Robusta tracks an overall commodity rally from positive economic data and a weak dollar, rising above Tuesday's multi-year peaks. Liffe May cocoa closes 26 pounds higher at 2,173 pounds a tonne, below its six-month peak of 2,269 pounds a tonne, also boosted by a rise in the commodity complex. Market focus remains on developments in top grower Ivory Coast.
Category five Cyclone Yasi slammed into north-east Australia on Wednesday, threatening to flatten cane in the country's top sugar-growing region, damage farming infrastructure, and hit the top two sugar ports, with potential losses of A$500 million, a sugar industry group said on Wednesday.

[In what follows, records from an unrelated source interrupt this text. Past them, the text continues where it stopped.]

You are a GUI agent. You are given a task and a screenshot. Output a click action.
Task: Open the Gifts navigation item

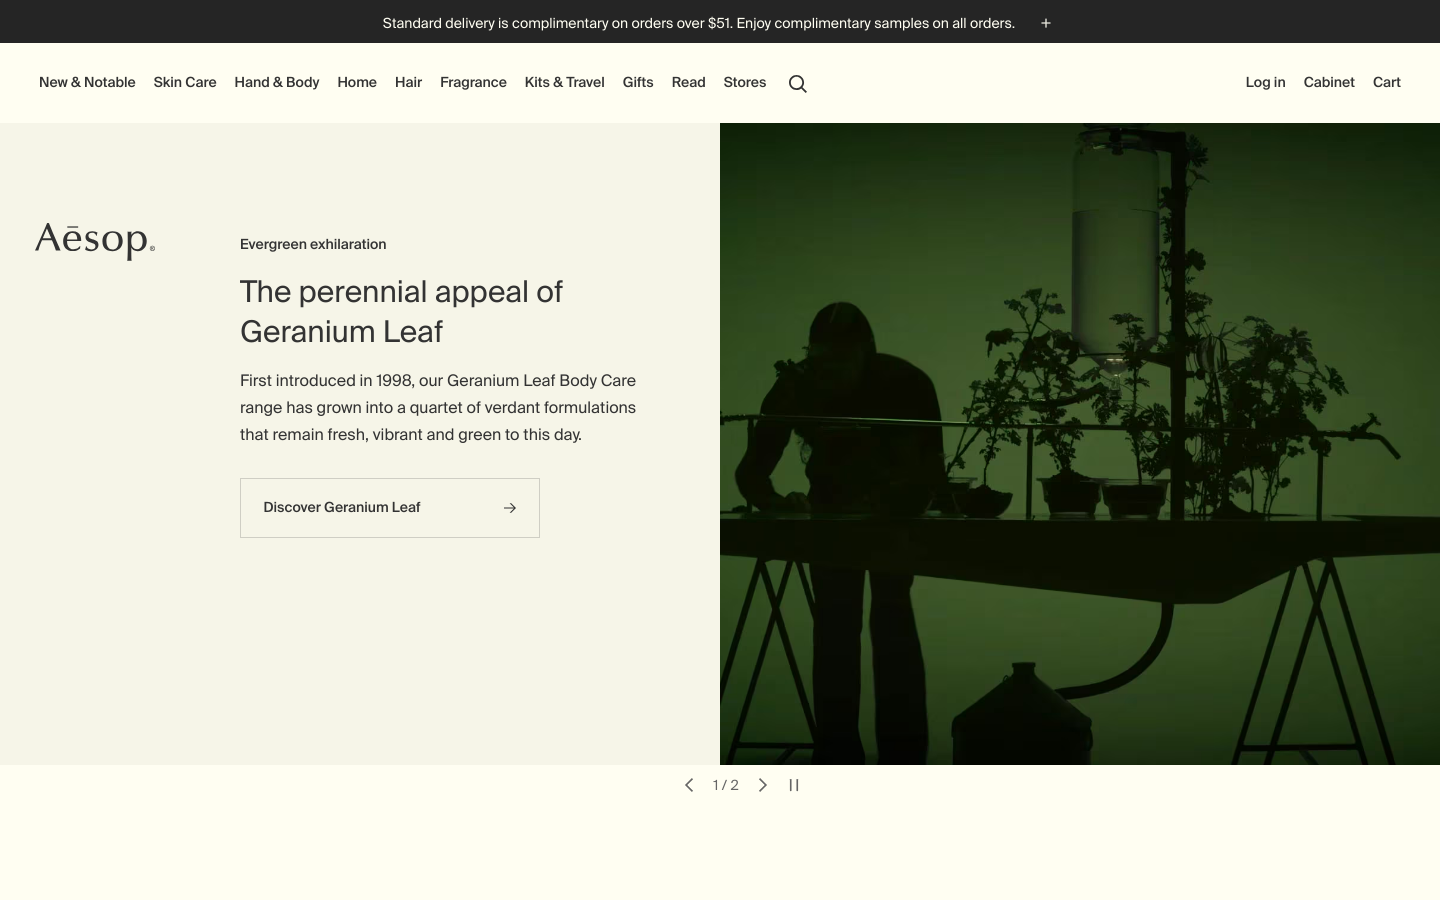[x=638, y=83]
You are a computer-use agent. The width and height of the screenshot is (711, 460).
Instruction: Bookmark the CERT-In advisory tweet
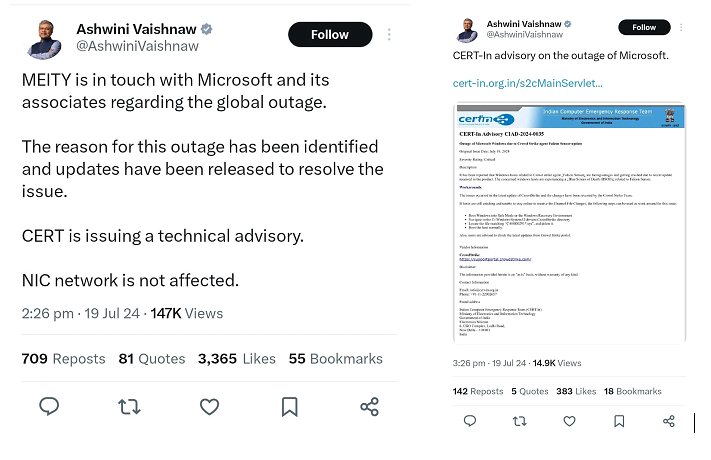618,421
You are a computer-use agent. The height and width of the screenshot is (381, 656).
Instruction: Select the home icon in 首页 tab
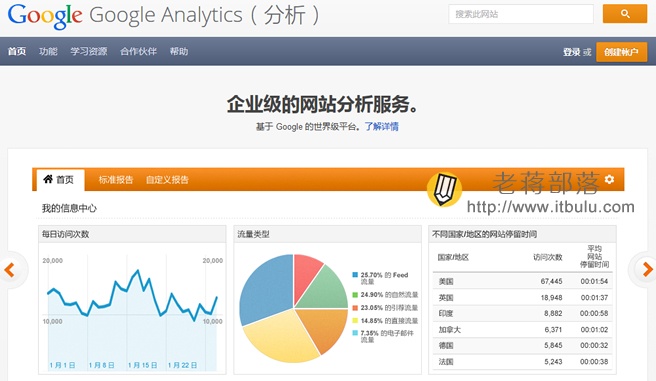(48, 179)
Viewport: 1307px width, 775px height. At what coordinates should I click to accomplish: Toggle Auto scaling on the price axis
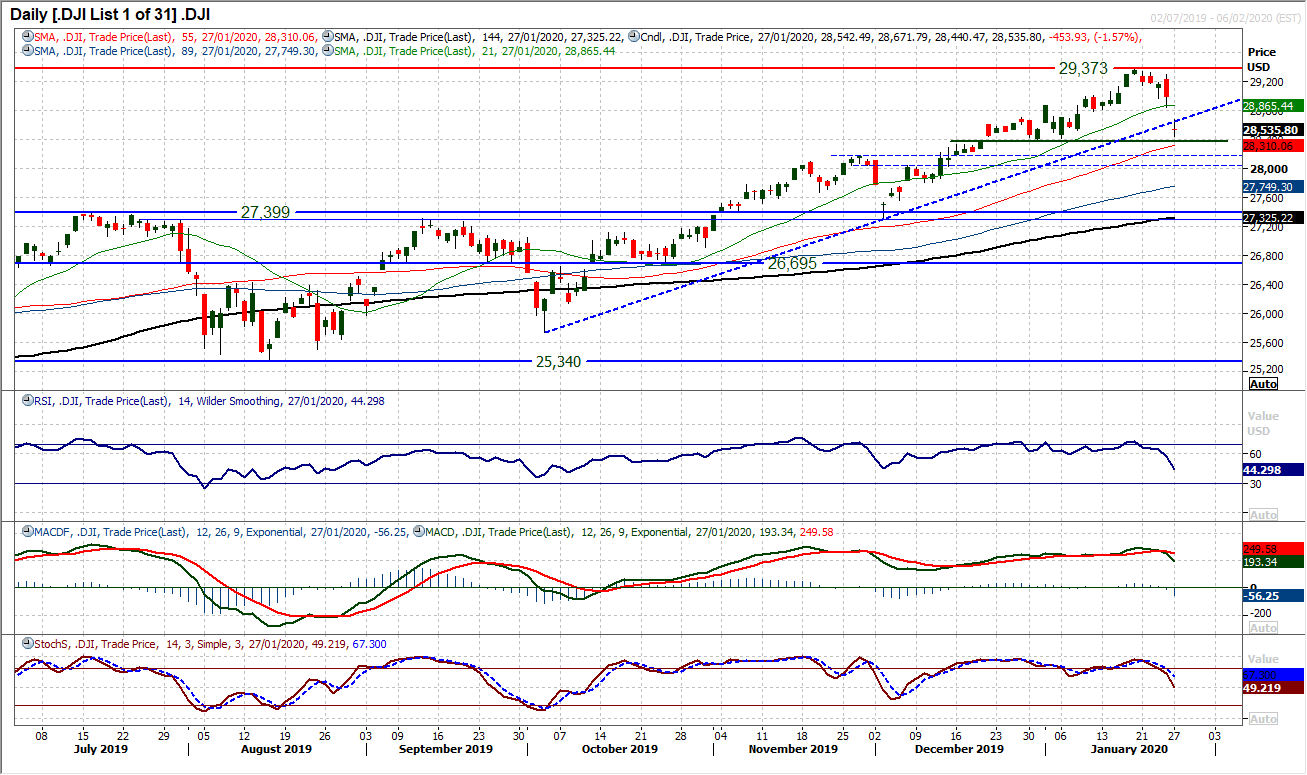(1264, 383)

Sterling Smith, senior analyst at brokerage Country Hedging Inc in St. Paul, Minnesota, said the cyclone in Australia was exacerbating a sugar market already driven higher by uncertainty about sugar exports from India and how much sweetener Brazil will divert into ethanol production.

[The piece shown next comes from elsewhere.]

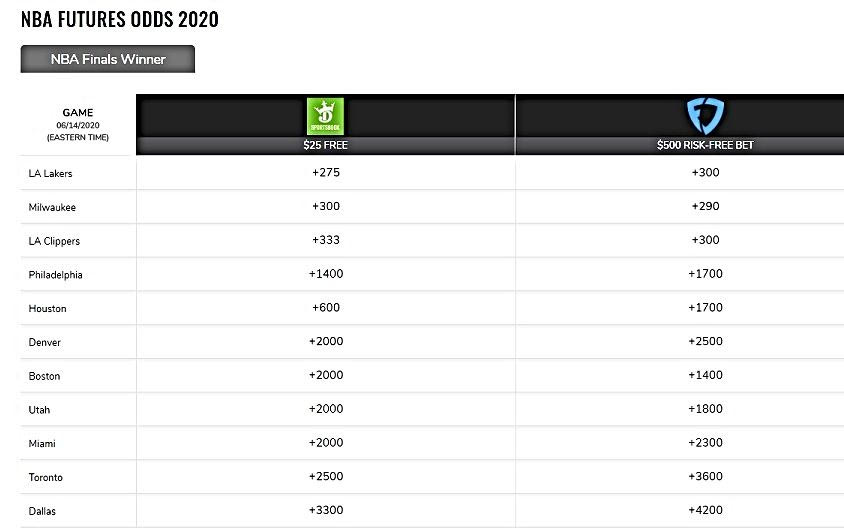Click the DraftKings Sportsbook logo icon
Viewport: 844px width, 528px height.
tap(326, 117)
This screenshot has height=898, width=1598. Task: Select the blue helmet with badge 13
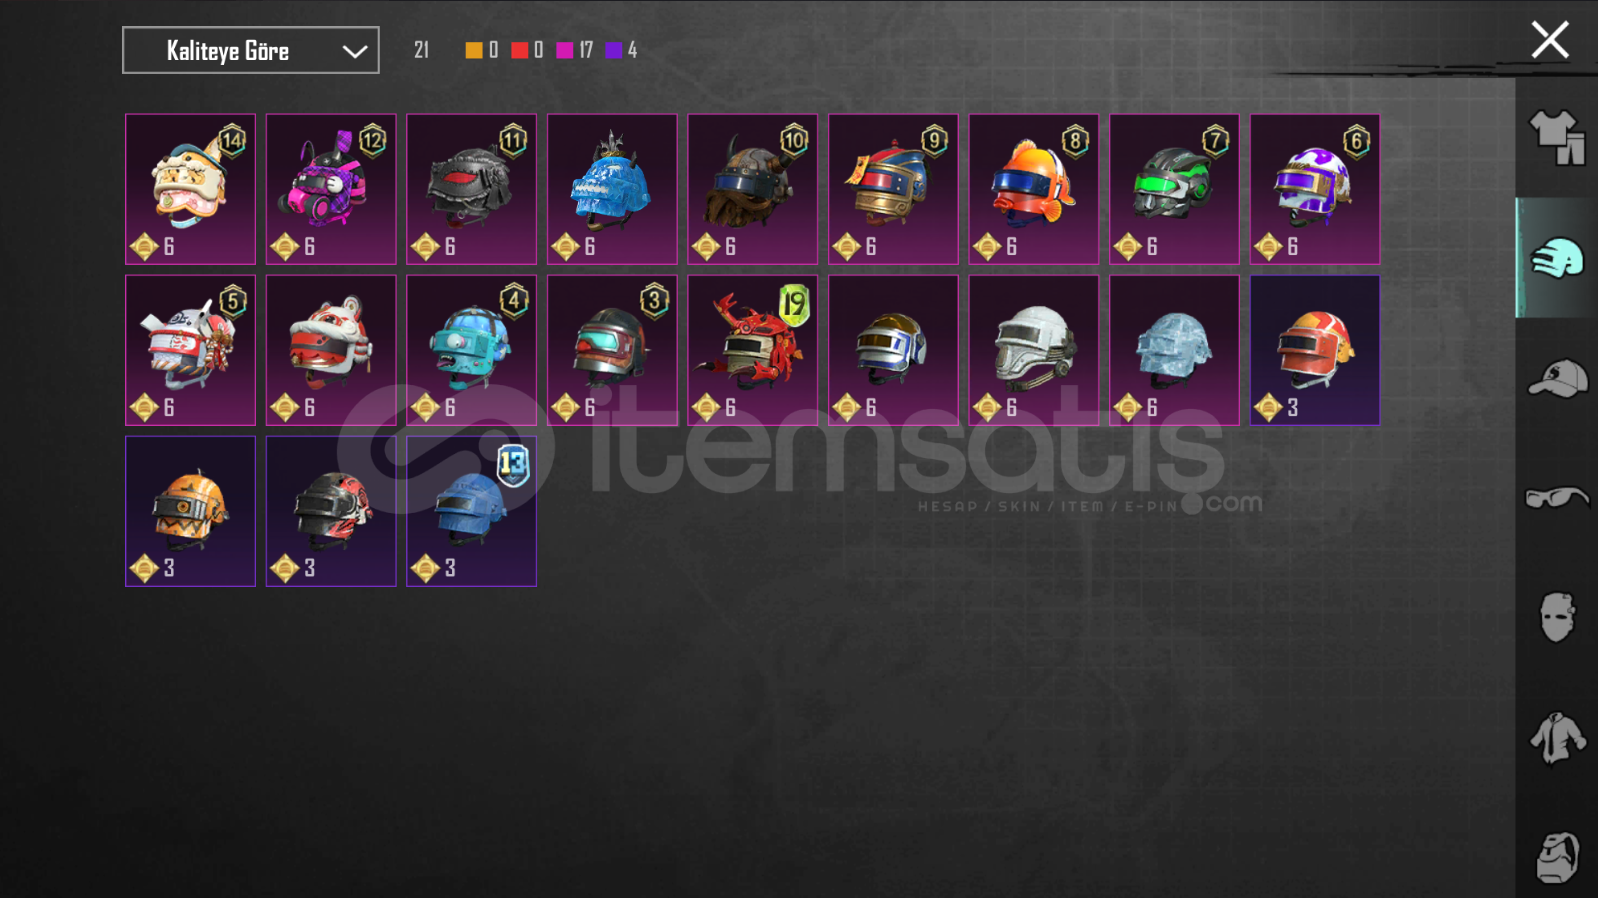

"That means (with all these factors) supplies will be extremely tight," Smith said. "We're creating a perfect storm of bullishness." Sergey Gudoshnikov, senior economist with the International Sugar Organisation (ISO), said Australia's cyclone was supporting the surge in sugar futures, but it was unlikely to hurt the actual sugar crop. "The major damage brought by cyclones is to infrastructure - terminals, factories, bridges, roads - rather than to the cane itself," he said.

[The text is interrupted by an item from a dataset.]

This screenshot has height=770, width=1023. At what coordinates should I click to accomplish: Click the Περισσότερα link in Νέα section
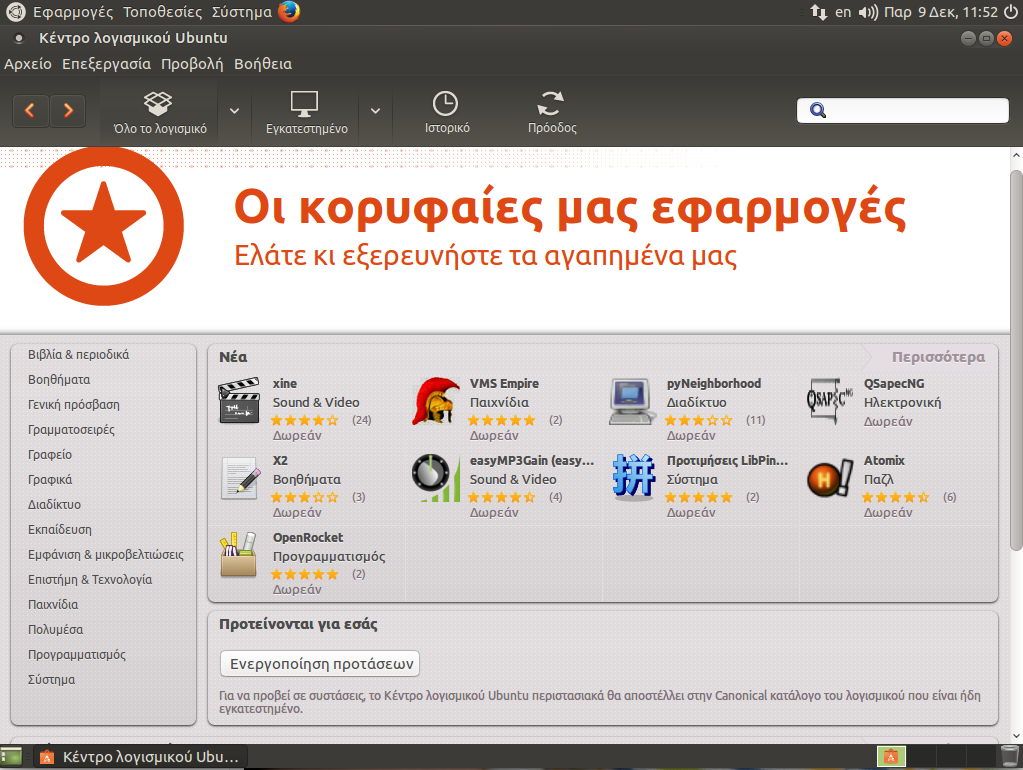(x=938, y=357)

Coffee prices were firm with arabica coffee climbing to a fresh 13-1/2 year high while robusta touched its highest in 2-1/4 years. "The trouble is there's a shortage of better quality beans and funds are long," a London-based broker said, referring to the arabica market. Colombia, the world's top producer of high quality beans, has had two consecutive lower-than-normal crops, boosting coffee prices in recent months.
Cocoa futures firmed as dealers continued to weigh the impact Ivory Coast's month-long cocoa export ban could have on global supplies. Cocoa prices have rallied in response to the export ban called by Ivory Coast presidential claimant Alassane Ouattara on January 23, aimed to starve tax revenues from his rival for the presidency, Laurent Gbagbo.
"Nobody's going to rush away from cocoa right now in case it all goes badly wrong," said Gary Mead, analyst with VM Group in London. "But nobody's going to put more money on the table, because the fundamentals are all right. It's all about political risk."